Проход в кабинет снова перекрыт. Дополнительный слой стали отделил нас от охраны Цебеля.
Но вообще странно, что до сих пор так тихо. Хотя прошло уже минут семь. Кот наверняка успел поднять тревогу. Почему никто не барабанит в двери кабинета? Не требует сдаться?
Начинаю уже скучать без таких милых подробностей…
– Тащим дальше, – сказал Седой и кивнул в конец коридора, – там должен быть выход на крышу…

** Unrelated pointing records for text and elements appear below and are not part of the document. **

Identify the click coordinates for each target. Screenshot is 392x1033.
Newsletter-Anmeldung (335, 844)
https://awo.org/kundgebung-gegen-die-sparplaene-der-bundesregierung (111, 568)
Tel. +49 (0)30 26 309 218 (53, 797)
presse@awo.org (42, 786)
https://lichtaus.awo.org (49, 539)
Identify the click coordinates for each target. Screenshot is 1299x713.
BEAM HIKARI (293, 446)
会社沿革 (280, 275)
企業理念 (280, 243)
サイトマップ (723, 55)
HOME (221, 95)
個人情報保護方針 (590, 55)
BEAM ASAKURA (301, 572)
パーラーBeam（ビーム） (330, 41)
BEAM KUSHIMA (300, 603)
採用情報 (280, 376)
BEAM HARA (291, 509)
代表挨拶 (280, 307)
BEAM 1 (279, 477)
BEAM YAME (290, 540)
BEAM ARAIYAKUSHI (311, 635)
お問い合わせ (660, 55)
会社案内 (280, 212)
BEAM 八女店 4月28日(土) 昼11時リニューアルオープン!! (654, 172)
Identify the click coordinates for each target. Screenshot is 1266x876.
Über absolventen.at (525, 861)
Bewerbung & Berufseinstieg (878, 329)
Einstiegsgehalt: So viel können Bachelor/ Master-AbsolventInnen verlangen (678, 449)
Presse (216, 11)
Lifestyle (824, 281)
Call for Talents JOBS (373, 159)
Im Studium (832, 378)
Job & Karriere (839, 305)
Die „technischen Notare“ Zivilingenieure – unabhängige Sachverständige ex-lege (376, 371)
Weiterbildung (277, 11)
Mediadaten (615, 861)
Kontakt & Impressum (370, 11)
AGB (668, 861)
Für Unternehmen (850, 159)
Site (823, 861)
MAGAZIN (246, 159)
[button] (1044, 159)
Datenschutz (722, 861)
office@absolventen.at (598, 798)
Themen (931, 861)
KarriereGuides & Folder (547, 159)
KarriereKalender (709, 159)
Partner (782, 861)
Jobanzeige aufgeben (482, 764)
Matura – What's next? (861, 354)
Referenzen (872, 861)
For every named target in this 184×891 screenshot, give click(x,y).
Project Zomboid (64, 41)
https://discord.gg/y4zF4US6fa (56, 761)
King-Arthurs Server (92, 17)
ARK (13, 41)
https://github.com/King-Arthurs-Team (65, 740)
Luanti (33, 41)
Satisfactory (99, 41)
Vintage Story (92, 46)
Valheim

И мы снова взяли за руки и ноги злосчастного хозяина апартаментов. Капли его крови, словно дорожная разметка, указывали наш путь на янтарно-медовом паркете. «Линия крови… – подумал я с мрачной усмешкой, – будто в песне…»
Вслух буркнул:
– Проще отрезать руку.
Карен изумленно на меня уставился. И я пояснил:
– Вдруг там впереди будут еще сенсорные замки?
Он ничего не ответил.
Мы подтащили тело к запертой двери. И приложили ладонь покойника к серому квадрату рядом на стене.
Ничего не произошло.
Карен матернулся, протер сенсорную панель рукавом и собрался повторить попытку. Но в эту секунду что-то грохнуло – с такой силой, что казалось, дом пошатнулся. А из вентиляционного отверстия у потолка выползло облачко пыли.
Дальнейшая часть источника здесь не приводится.